_Passage shown_:

****************************************

937220 - crash in mozalloc_abort(char const* const) | NS_DebugBreak (###!!! ABORT: cycle collector fault: file e:/builds/moz2_slave/m-cen-w64-ntly-000000000000000/build/xpcom/base/nsCycleCollector.cpp, line 1054)

Reporter

Description

•

11 years ago

This bug was filed from the Socorro interface and is report bp-321d7a93-a8f5-41da-a53a-d275b2131111. ============================================================= This increased in volume on 20131107 and has been ramping up in volume since then. 0 mozalloc.dll mozalloc_abort(char const * const) memory/mozalloc/mozalloc_abort.cpp 1 xul.dll NS_DebugBreak xpcom/base/nsDebugImpl.cpp

Andrew McCreight [:mccr8]

Comment 1

•

11 years ago

Are there reports with any information further up the stack? The first two frames are really generic.

Tracy Walker [:tracy]

Reporter

Comment 2

•

11 years ago

No, I clicked into a couple dozen random reports and they all look the same.

Robert Kaiser

Comment 3

•

11 years ago

What we do have is an abort message in the App Notes: xpcom_runtime_abort(###!!! ABORT: cycle collector fault: file e:/builds/moz2_slave/m-cen-w64-ntly-000000000000000/build/xpcom/base/nsCycleCollector.cpp, line 1054)

Summary: crash in mozalloc_abort(char const* const) | NS_DebugBreak → crash in mozalloc_abort(char const* const) | NS_DebugBreak (###!!! ABORT: cycle collector fault: file e:/builds/moz2_slave/m-cen-w64-ntly-000000000000000/build/xpcom/base/nsCycleCollector.cpp, line 1054)

Andrew McCreight [:mccr8]

Comment 4

•

11 years ago

That's quite peculiar. I'm not sure why it isn't printing out a more useful message.

Robert Kaiser

Comment 5

•

11 years ago

Given that cycle collector fault and that it rose up on Nightly at the same time as bug 937191, is this another regression from bug 928312?

Andrew McCreight [:mccr8]

Comment 6

•

11 years ago

Does the file path mean this is a Win64 crash, or is this just built on a Win64 machine or something?

Andrew McCreight [:mccr8]

Comment 7

•

11 years ago

(In reply to Robert Kaiser (:kairo@mozilla.com) from comment #5) > Given that cycle collector fault and that it rose up on Nightly at the same > time as bug 937191, is this another regression from bug 928312? That sounds plausible, but we don't have much to go on here.

****************************************

_What you need to do_:
- A) Gather every line of the rows below that contains the word "should".
- B) Write what comes next in the bug thread above about the cycle collector crash, starting after its last comment.

****************************************

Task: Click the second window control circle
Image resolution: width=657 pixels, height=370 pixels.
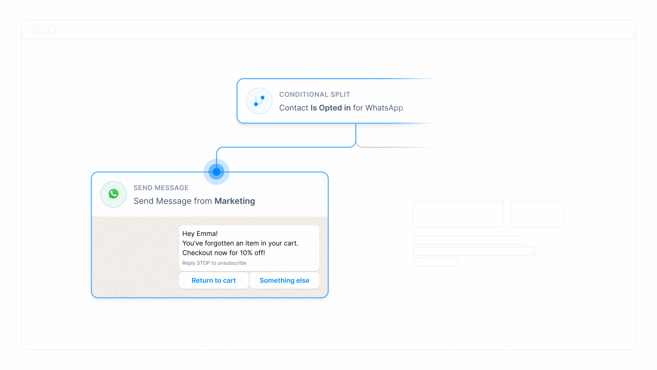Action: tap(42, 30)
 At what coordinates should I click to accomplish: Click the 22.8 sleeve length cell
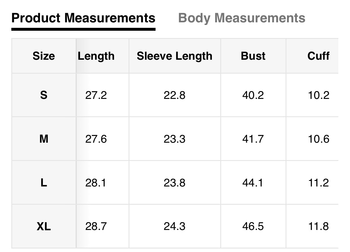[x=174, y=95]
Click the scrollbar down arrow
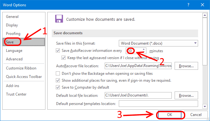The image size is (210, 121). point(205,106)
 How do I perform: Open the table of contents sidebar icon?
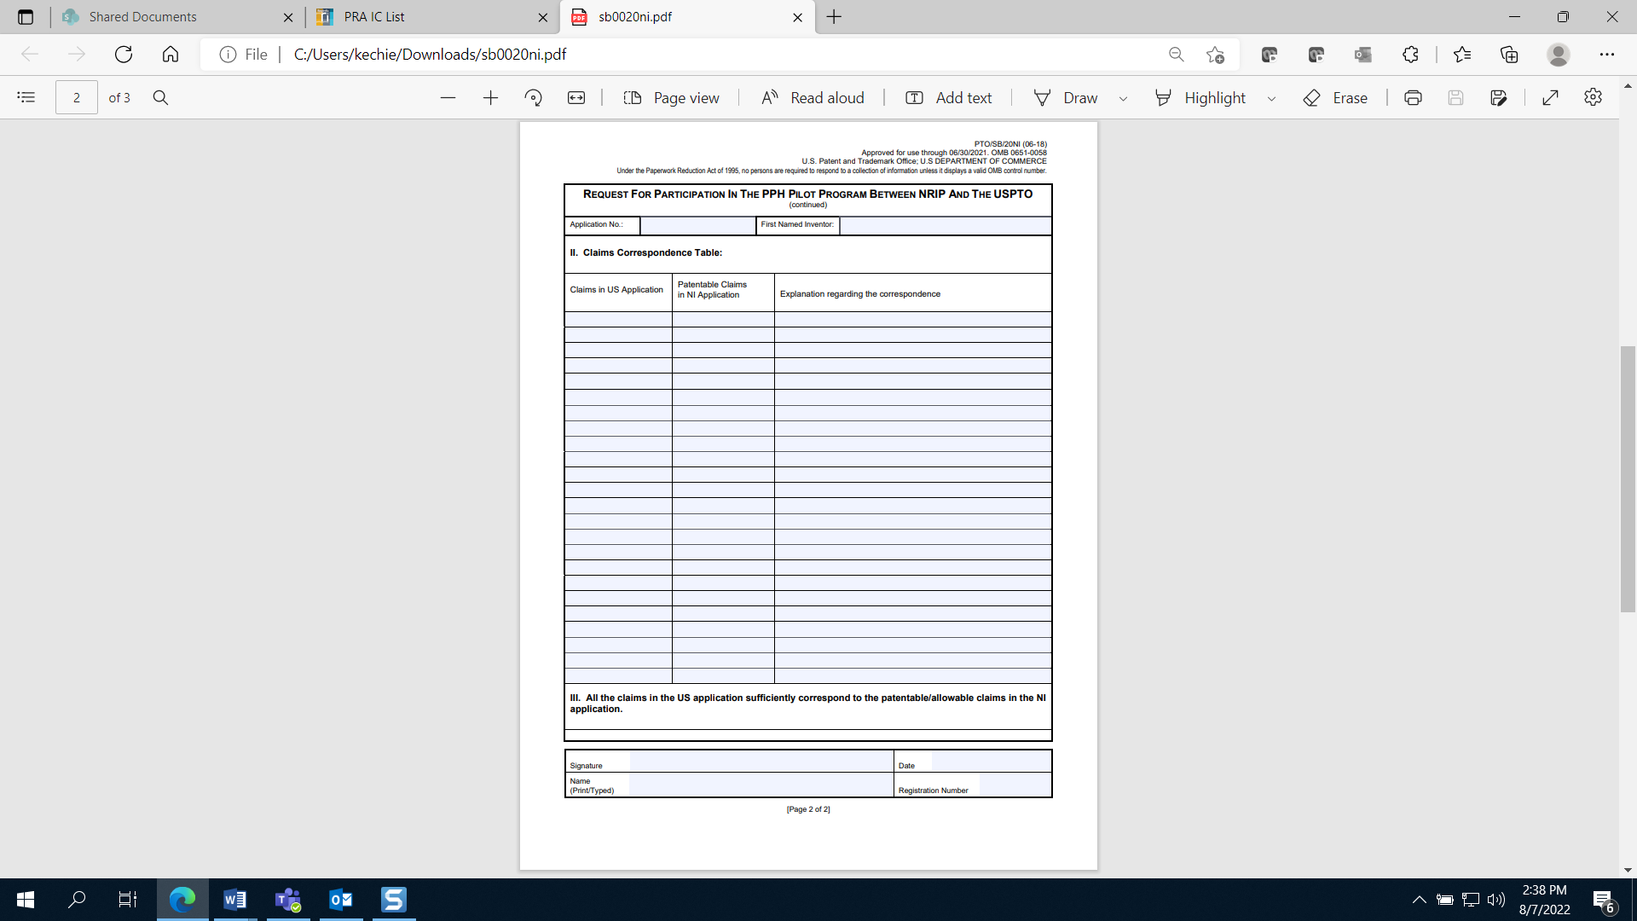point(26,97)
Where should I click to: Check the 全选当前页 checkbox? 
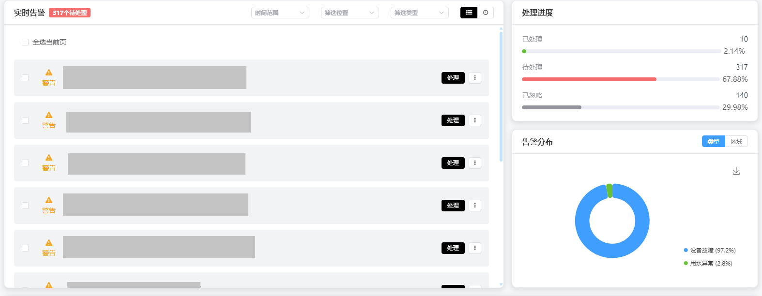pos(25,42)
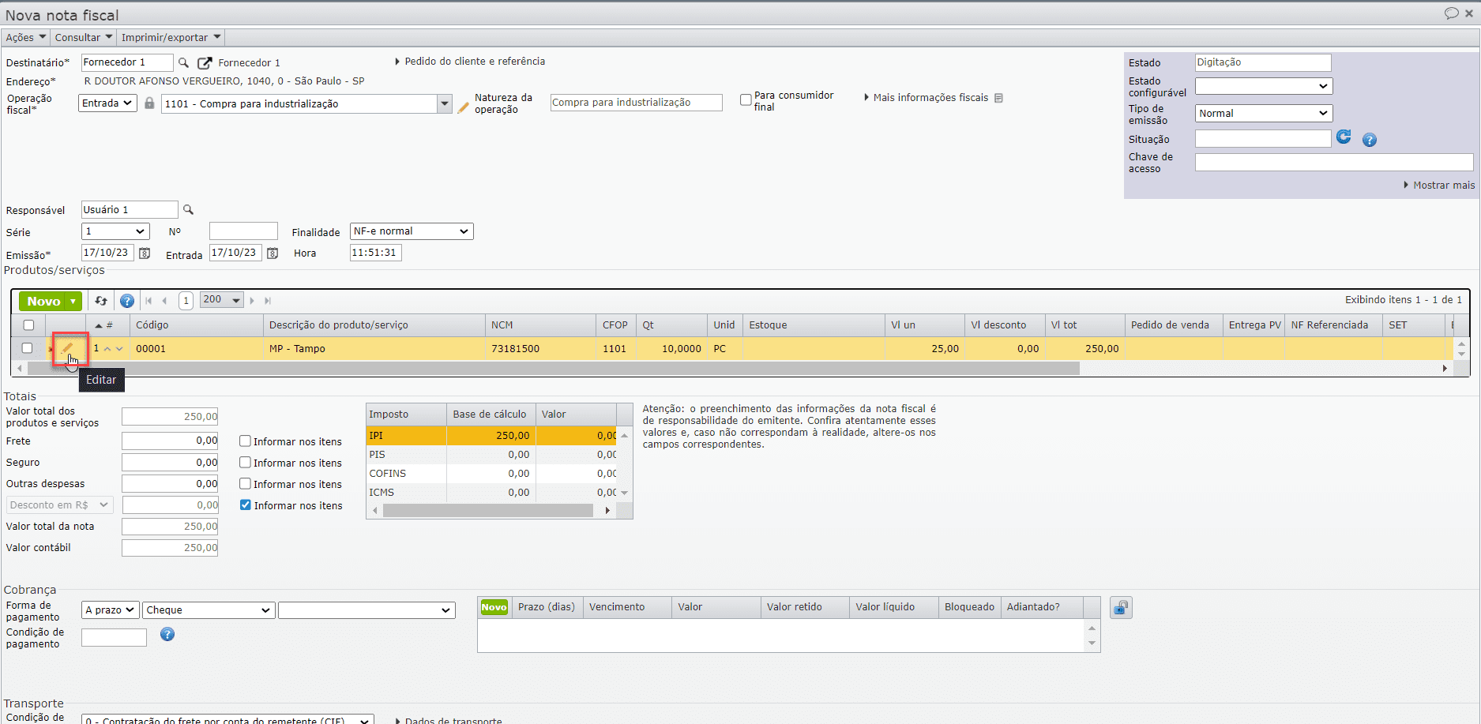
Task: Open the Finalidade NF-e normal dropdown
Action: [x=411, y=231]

****************************************

_Per-task answers_:
- A)
 At what coordinates should I click to accomplish: Click the 22.8 sleeve length cell
Where should I click to: Check the 全选当前页 checkbox? 

- B)
Andrew McCreight [:mccr8]

Comment 8

•

11 years ago

If I'm reading the crash-stats report correctly, 100% of these 233 crashes are on AMD, which is unusual.

Andrew McCreight [:mccr8]

Comment 9

•

11 years ago

Also of note, I looked at half a dozen crashes and none of them were on the main thread, which is evidence in favor of comment 5.

Benjamin Smedberg

Comment 10

•

11 years ago

This is a win64 crash: you can tell by looking for "Build Architecture" in the crash report. I'm looking into whether this is win64-only.

Benjamin Smedberg

Comment 11

•

11 years ago

https://crash-stats.mozilla.com/search/?app_notes=cycle&app_notes=collector&app_notes=fault&version=28.0a1&_facets=version&_facets=signature&_facets=cpu_name&_columns=date&_columns=signature&_columns=product&_columns=version&_columns=build_id&_columns=platform&_columns=cpu_info&_columns=cpu_name shows that the recent spike is almost entirely win64, but multiple computers (not a single installation crashing repeatedly). Cycle collector aborts across other versions are distributed normally.

(Away)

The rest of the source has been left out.